Toujours dans un souci d’ouverture au savoir pour le plus grand nombre, ils mettent à disposition des habitants de la région les ouvrages de leur propre bibliothèque : Jean Macé, faisant le bilan de la création des Cercles au 15 février 1869, indique que « Mme Girault-Lesourd a imaginé, l’été dernier, un moyen d’une imitation plus facile, pour préparer l’établissement d’une bibliothèque communale à Saint-Georges-le-Thoureil (Maine-et-Loire) où elle va passer la belle saison. Elle a fait un choix de livres dans sa propre bibliothèque, les a inscrits sur un registre, et a commencé à les mettre en circulation dans la commune en les prêtant aux enfants.

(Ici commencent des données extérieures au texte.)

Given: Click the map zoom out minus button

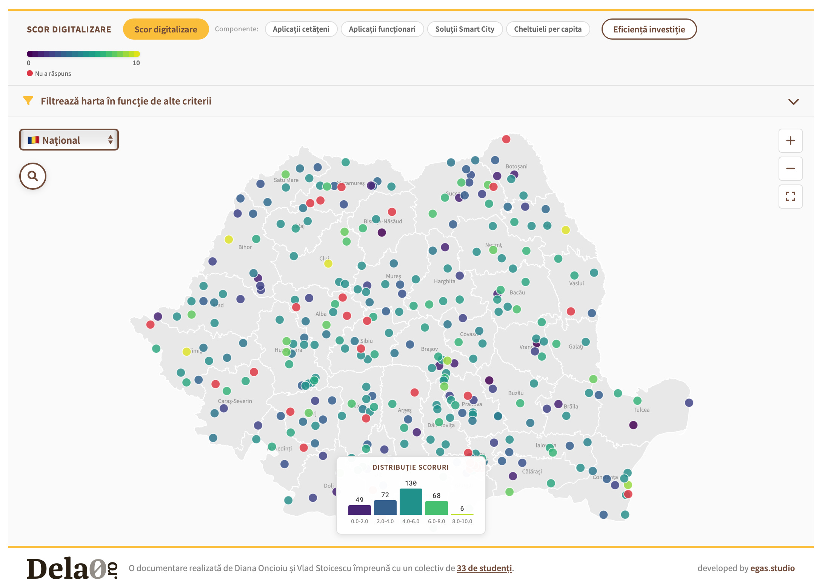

En attendant […] que notre instituteur devienne le bibliothécaire communal, c’est notre jardinier qui est chargé de prêter les livres, de les enregistrer à leur sortie et à leur rentrée. Les lecteurs n’ont pas été nombreux pour commencer, mais ceux qui mordent à la lecture préfèrent l’histoire au roman [19].

Et un compte rendu des travaux de la Ligue de l’enseignement pour l’année 1877 précise qu’une bibliothèque « a été constituée le 25 septembre 1876 par les soins de 27 souscripteurs et par le don de 286 volumes formant la bibliothèque privée que M. et Mme Girault-Lesourd mettaient depuis plusieurs années à la disposition des habitants de la commune et des communes environnantes » [20].

Ce militantisme en faveur de l’éducation du peuple est prolongé au début des années 1870 dans le domaine politique par plusieurs publications électorales destinées à répandre les idées républicaines dans les campagnes, avec les Avis du père Bon-Sens et Un petit Mot du père Bon-Sens à son ami Jacques Bonhomme, édités à Angers en 1870, 1871 et 1873 et signés Girault.

En 1882, son mari – qui partageait ses convictions fouriéristes – décède. Elle consacre alors une partie de sa fortune à la création d’un orphelinat laïc pour filles construit à Angers, rue Vauvert [21]. Elle meurt en 1890 à son domicile angevin, 22 rue Paul Bert [22]. Tout comme son époux, elle est assistée dans ses derniers moments par Eugène Audra, pasteur de l’église réformée d’Angers ce qui suggère qu’ils étaient de religion protestante [23].

L’organe fouriériste La Rénovation reproduit en octobre 1890 une nécrologie d’Augustine Girault-Lesourd parue dans « un journal de province » dont le titre n’est pas précisé.